What is needed is an exact copy of the data below, pictures excluded.

------------------------------------------------------------------------

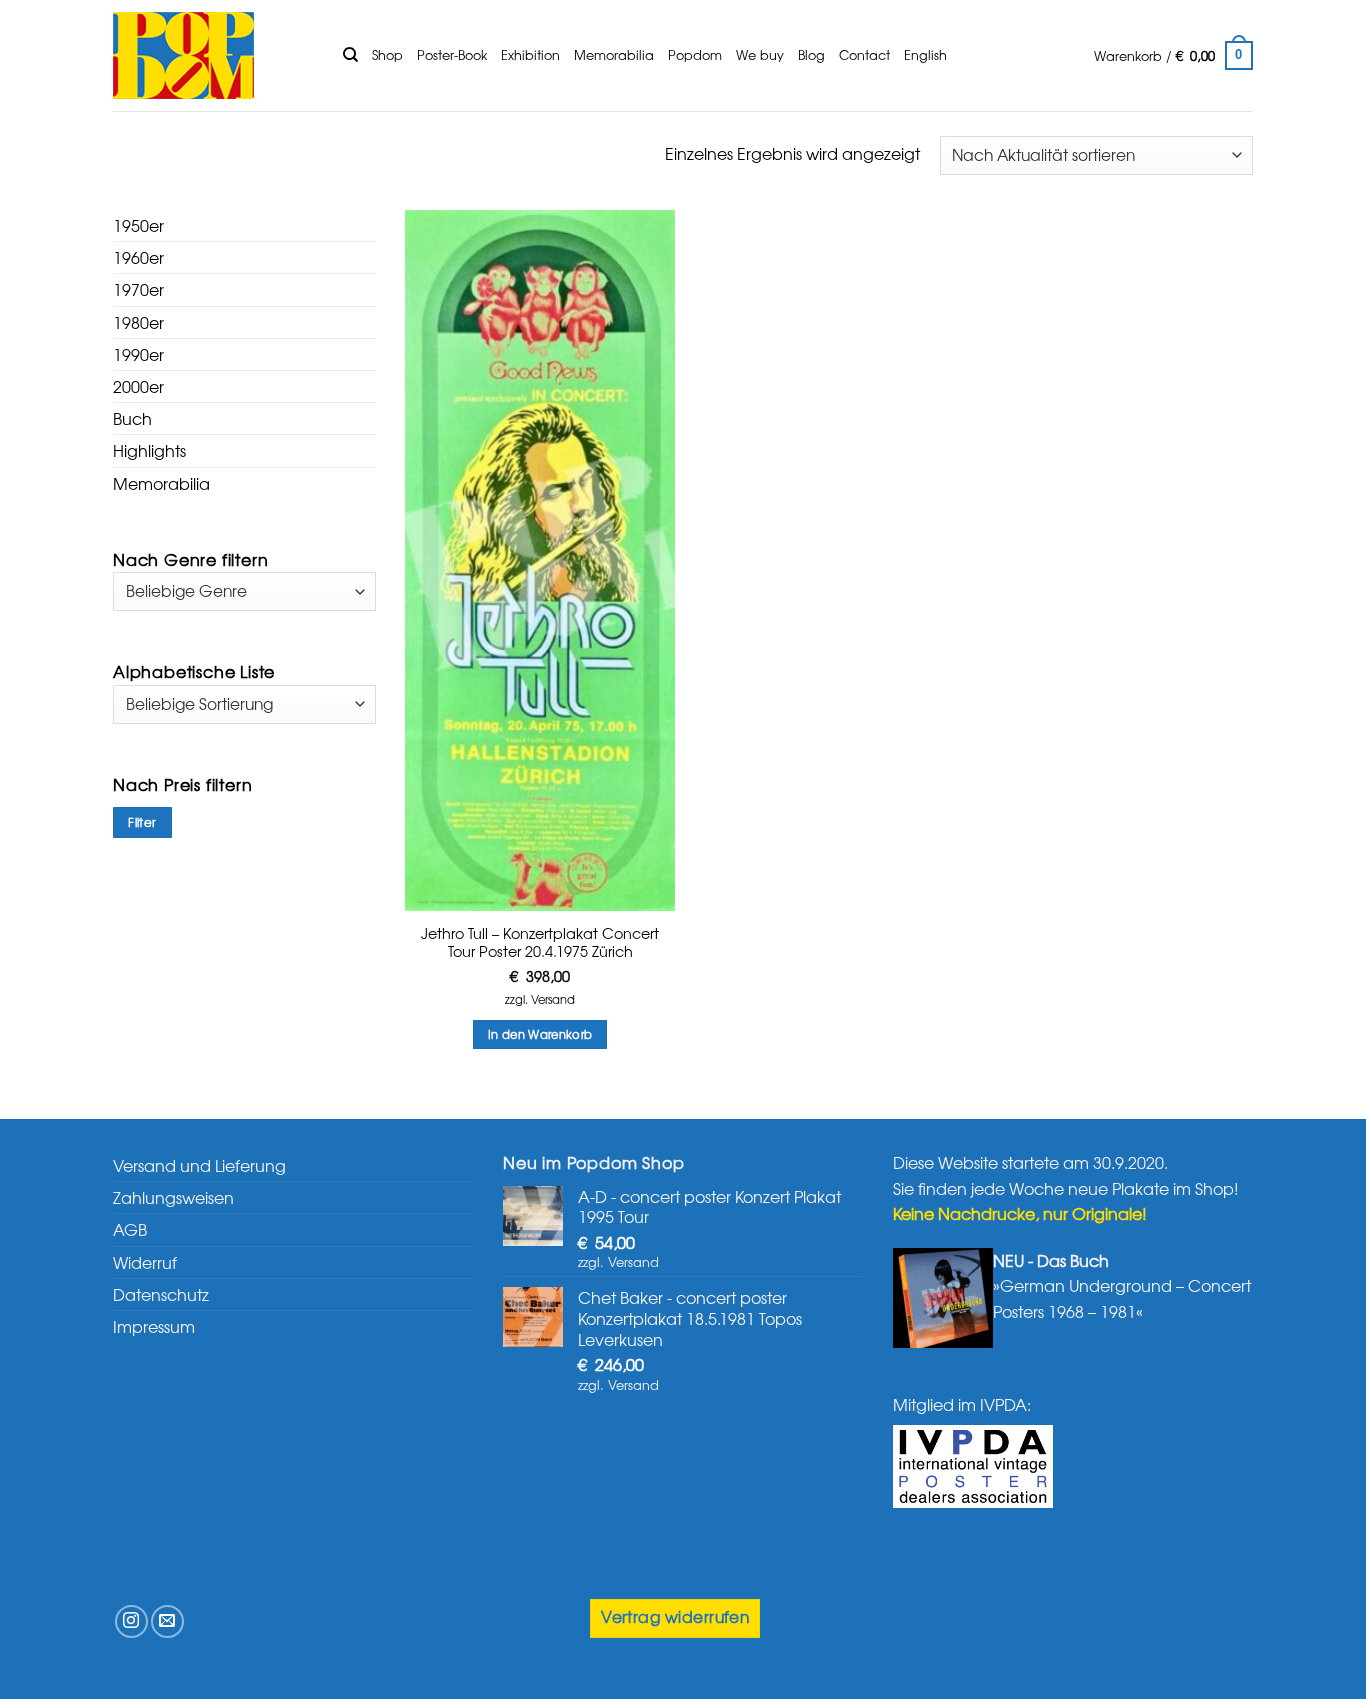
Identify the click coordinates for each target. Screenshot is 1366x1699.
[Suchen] (350, 55)
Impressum (154, 1326)
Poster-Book (452, 54)
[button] (1173, 56)
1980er (138, 322)
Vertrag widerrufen (675, 1616)
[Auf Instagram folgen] (131, 1621)
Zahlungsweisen (173, 1197)
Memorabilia (614, 54)
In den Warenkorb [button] (540, 1034)
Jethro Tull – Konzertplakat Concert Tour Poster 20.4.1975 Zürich (540, 942)
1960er (138, 257)
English (925, 54)
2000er (138, 386)
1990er (138, 354)
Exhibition (530, 54)
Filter (142, 822)
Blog (811, 54)
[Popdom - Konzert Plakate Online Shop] (213, 55)
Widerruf (145, 1262)
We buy (760, 54)
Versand (553, 999)
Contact (864, 54)
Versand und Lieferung (199, 1165)
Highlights (149, 450)
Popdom (695, 54)
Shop (387, 54)
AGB (130, 1229)
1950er (138, 225)
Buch (132, 418)
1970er (138, 289)
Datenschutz (161, 1294)
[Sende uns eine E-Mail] (167, 1621)
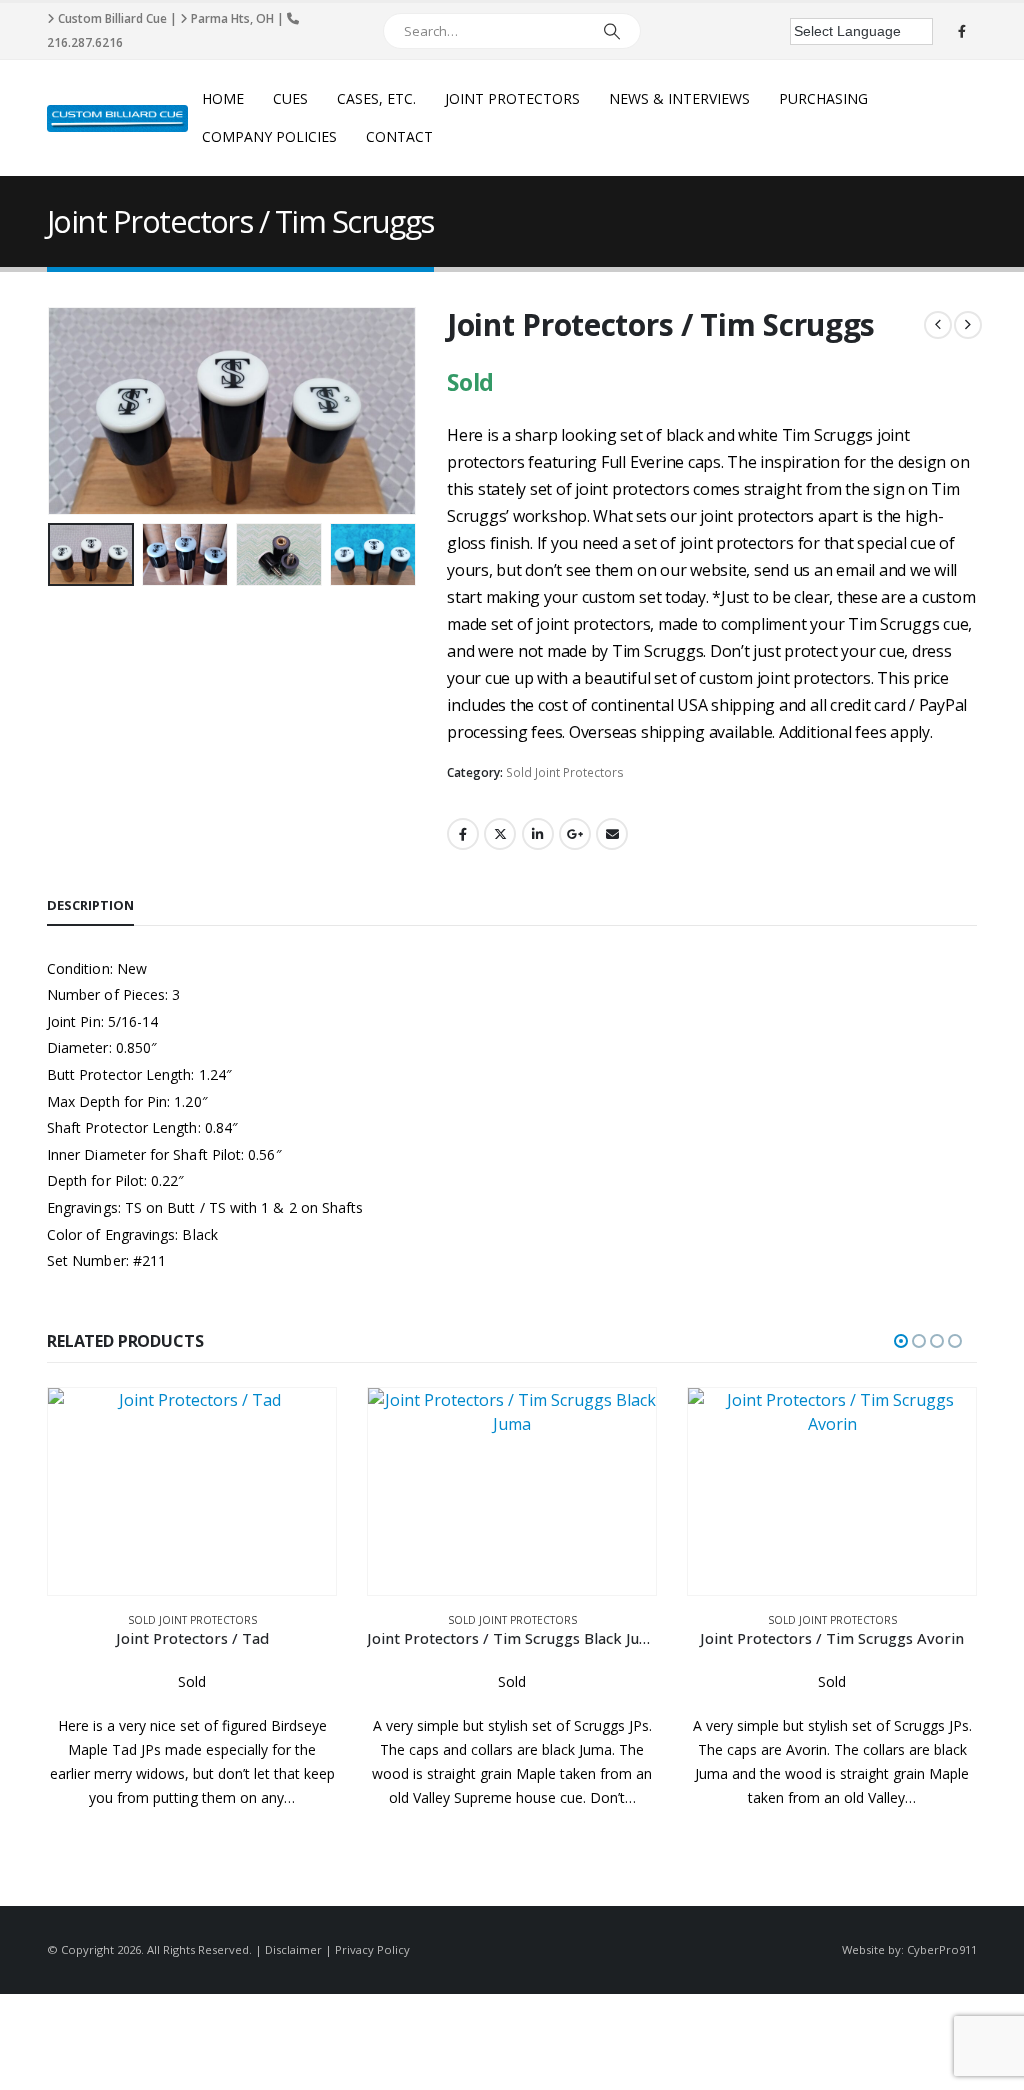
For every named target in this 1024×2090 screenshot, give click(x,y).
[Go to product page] (192, 1491)
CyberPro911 (942, 1949)
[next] (968, 325)
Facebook (463, 834)
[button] (52, 411)
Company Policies (269, 136)
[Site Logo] (117, 118)
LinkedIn (538, 834)
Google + (575, 834)
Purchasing (823, 98)
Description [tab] (90, 905)
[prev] (938, 325)
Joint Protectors (512, 98)
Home (223, 98)
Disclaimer (293, 1949)
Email (612, 834)
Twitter (500, 834)
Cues (290, 98)
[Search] (612, 31)
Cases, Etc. (376, 98)
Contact (399, 136)
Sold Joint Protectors (565, 772)
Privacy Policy (372, 1949)
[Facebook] (962, 31)
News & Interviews (679, 98)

------------------------------------------------------------------------

- _Answer to the exercise_:
Identify the click coordinates for each target. Screenshot is 1366x1699.
[Suchen] (350, 55)
Impressum (154, 1326)
Poster-Book (452, 54)
[button] (1173, 56)
1980er (138, 322)
Vertrag widerrufen (675, 1616)
[Auf Instagram folgen] (131, 1621)
Zahlungsweisen (173, 1197)
Memorabilia (614, 54)
In den Warenkorb [button] (540, 1034)
Jethro Tull – Konzertplakat Concert Tour Poster 20.4.1975 Zürich (540, 942)
1960er (138, 257)
English (925, 54)
2000er (138, 386)
1990er (138, 354)
Exhibition (530, 54)
Filter (142, 822)
Blog (811, 54)
[Popdom - Konzert Plakate Online Shop] (213, 55)
Widerruf (145, 1262)
We buy (760, 54)
Versand (553, 999)
Contact (864, 54)
Versand und Lieferung (199, 1165)
Highlights (149, 450)
Popdom (695, 54)
Shop (387, 54)
AGB (130, 1229)
1950er (138, 225)
Buch (132, 418)
1970er (138, 289)
Datenschutz (161, 1294)
[Sende uns eine E-Mail] (167, 1621)
For every named target in this 1024×2090 screenshot, give click(x,y).
[Go to product page] (192, 1491)
CyberPro911 (942, 1949)
[next] (968, 325)
Facebook (463, 834)
[button] (52, 411)
Company Policies (269, 136)
[Site Logo] (117, 118)
LinkedIn (538, 834)
Google + (575, 834)
Purchasing (823, 98)
Description [tab] (90, 905)
[prev] (938, 325)
Joint Protectors (512, 98)
Home (223, 98)
Disclaimer (293, 1949)
Email (612, 834)
Twitter (500, 834)
Cues (290, 98)
[Search] (612, 31)
Cases, Etc. (376, 98)
Contact (399, 136)
Sold Joint Protectors (565, 772)
Privacy Policy (372, 1949)
[Facebook] (962, 31)
News & Interviews (679, 98)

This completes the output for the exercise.